The glasses ran short, so Dickens, noticing a fire pail, or something of the kind, hanging against the wall, called out in his hearty sort of way, “Here we are. Give Field some in a bucket!”

That was the origin of ‘Mr. Bucket.’

Mr. Williamson gave me Field’s portrait, and I value it much, for his sake as well as for the story attached to it.”

A portrait of Inspector Filed.
Inspector Charles Field. From The Sketch, 21st June, 1893. Copyright, The British Library Board.

A DETECTIVE SHOULD BE VERY ORDINARY

“I suppose the qualities needed in an inspector of the Criminal Investigation Department today differ a good deal from those necessary in Inspector Bucket’s time?”

“Yes, in some points; but human nature, even criminal human nature, is pretty much the same always. It is the conditions, the surroundings, which are different.

A detective should not be, as some people think he should, an extraordinary man, but an ordinary one with practical common-sense and a liking for his profession.

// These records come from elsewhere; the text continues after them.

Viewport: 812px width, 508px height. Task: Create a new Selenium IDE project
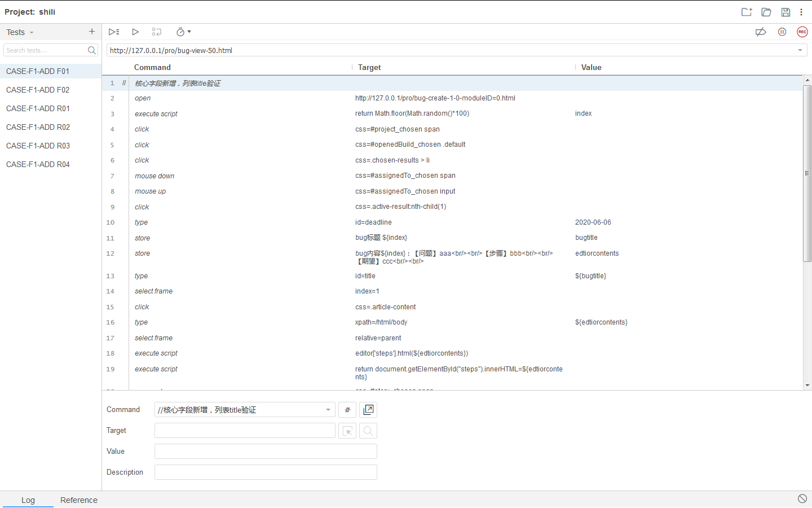coord(747,12)
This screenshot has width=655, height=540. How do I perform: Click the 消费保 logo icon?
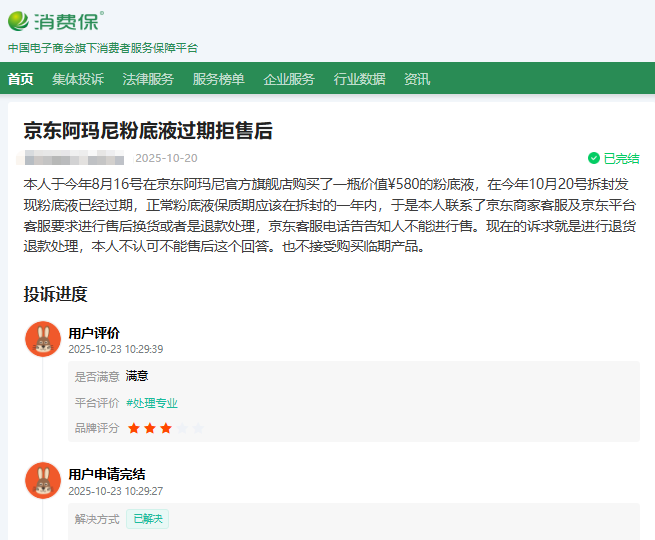click(19, 20)
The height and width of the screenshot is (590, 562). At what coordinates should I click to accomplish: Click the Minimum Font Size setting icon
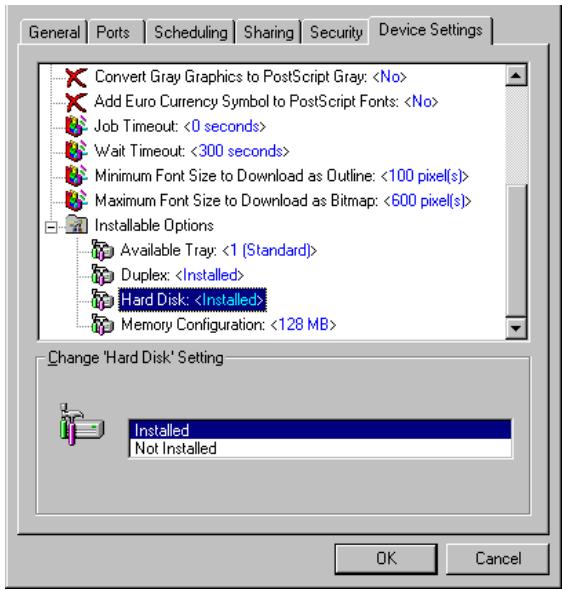point(76,176)
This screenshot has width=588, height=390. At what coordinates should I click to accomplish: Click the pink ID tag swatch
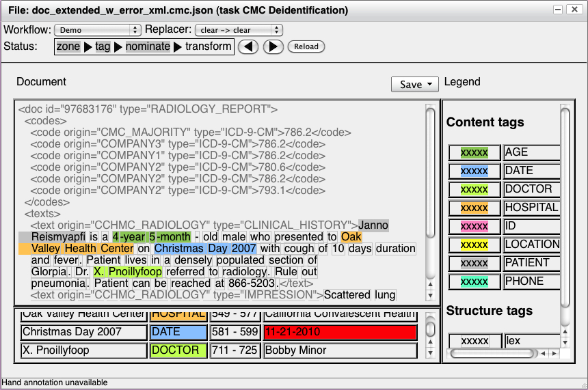pos(474,226)
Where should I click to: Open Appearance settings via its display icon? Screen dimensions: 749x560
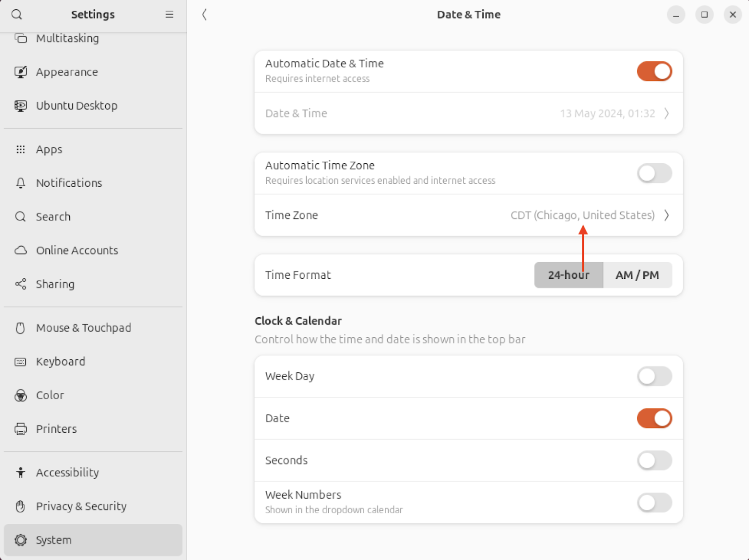[x=20, y=72]
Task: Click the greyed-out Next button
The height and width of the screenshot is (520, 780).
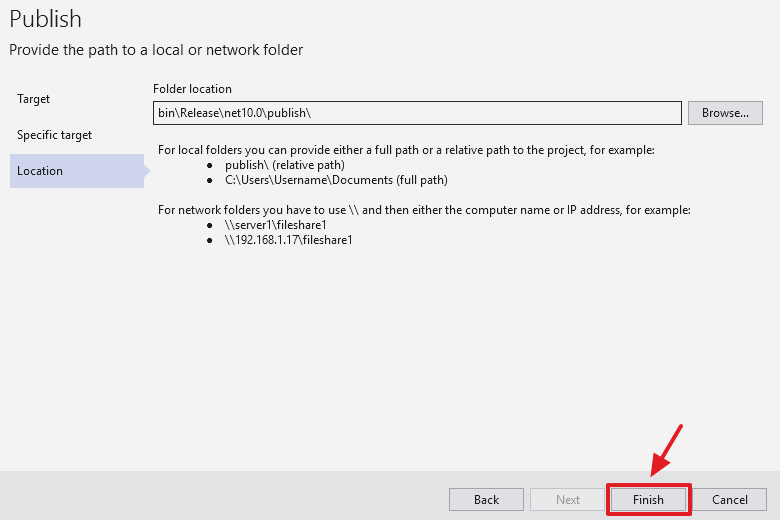Action: click(567, 499)
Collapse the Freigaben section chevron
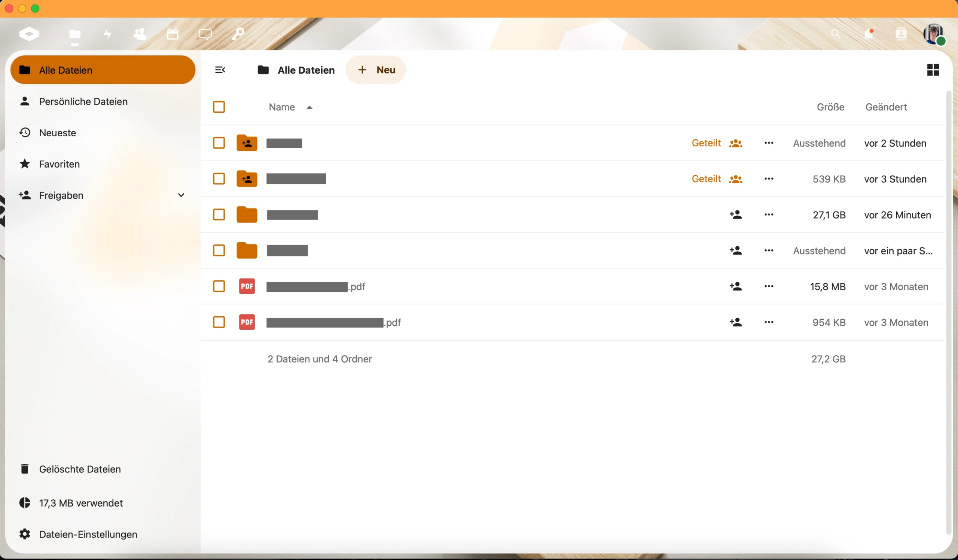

With Talleyrand, he should say, ‘Not too much zeal,’ but it would not do for him to follow Wolsey’s advice and ‘fling away ambition,’ or he would make no progress at all.”

CAN YOU TELL A DETECTIVE?

“Do you think there is anything in the commonly accepted idea that one can always tell a detective?”

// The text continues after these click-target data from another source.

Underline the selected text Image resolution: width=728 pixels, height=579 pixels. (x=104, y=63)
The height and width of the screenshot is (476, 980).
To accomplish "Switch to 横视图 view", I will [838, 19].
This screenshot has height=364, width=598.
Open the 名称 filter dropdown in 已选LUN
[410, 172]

“Nothing at all. It is quite a mistake. I have had many instances to the contrary in my own experience.

I was once on board a steamer coming from America with a forger in my care, and, in order to let things go pleasantly all round, I had asked the captain not to let it be known that I was 0n board.

A very nice young fellow made friends with me soon after we left the harbour, and a day or two later he came up to me with an air of great mystery, and informed me that he believed we had a Scotland Yard detective on board.

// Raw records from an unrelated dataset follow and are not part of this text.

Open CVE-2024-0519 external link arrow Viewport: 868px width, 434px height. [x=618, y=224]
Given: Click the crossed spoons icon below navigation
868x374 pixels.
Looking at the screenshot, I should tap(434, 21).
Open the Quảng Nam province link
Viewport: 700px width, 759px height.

I was, of course, immensely surprised, and asked him to be sure and tell me if be discovered his identity.

On the same voyage, I had, in addition to my forger on the right hand, a young gentleman on my left who was suspected of murdering his father, a wealthy American banker.”

DO DETECTIVES GO ABOUT IN DISGUISE?

“Does the modern detective rely to any great extent upon disguises or make-up, Mr. Littlechild?”

“To some extent, of course, and he should have a good deal of the actor in him.

One of his most valuable talents is the power of looking like a fool while yet keeping his wits very much on the alert.

By assuming an air of superhuman innocence or stupidity, you may lure the deepest criminal in, as Perkyn Middlewick would say, until he falls headlong into your arms.

DETECTIVES ARE ACTORS

A good detective is an actor – with a difference.”

“That his acting is very real and very serious —–”

“And very much more difficult.

In a play an actor has every circumstance made to fit him, to play up to him, as it were, by an obliging author.

The detective has to fit himself to circumstances.

He begins in darkness and makes his way through obstruction.

ONLY THE RESULTS ARE SEEN

The public, even the judges and our own chiefs, often only see the result of our work.

‘The prisoner, who was arrested by Inspector Blank’ –  that is all they generally see of it.

They know nothing of the many devices adopted in putting together the thousand and one links in the chain which led up to the capture, the narrow escapes from utter failure, the intense and incessant vigilance which has been necessary; for sometimes a single turn of the wheel in chasing a criminal, and days and months of labour may be lost in a moment.

Just as in chemistry an audience may see a vapour, a liquid, a crystal, a sudden flame of light, but they know nothing of how it was produced, so the public knows nothing of the steps which led to the clapping of the handcuffs upon the wrists of a forger, or the slipping of the white cap over a murderer’s head.”